> Your assignment: Scan the entries below for the word "agent". Copy out every line in which it occurs.

Stored records:
============================================================

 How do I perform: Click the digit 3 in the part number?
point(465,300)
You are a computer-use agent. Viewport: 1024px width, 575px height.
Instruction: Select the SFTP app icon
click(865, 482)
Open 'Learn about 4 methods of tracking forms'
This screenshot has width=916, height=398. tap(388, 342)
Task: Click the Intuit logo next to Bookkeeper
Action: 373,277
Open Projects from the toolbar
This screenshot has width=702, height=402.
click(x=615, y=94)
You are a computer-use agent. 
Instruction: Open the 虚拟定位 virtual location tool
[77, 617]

============================================================

> Expected answer:
You are a computer-use agent. Viewport: 1024px width, 575px height.
You are a computer-use agent. 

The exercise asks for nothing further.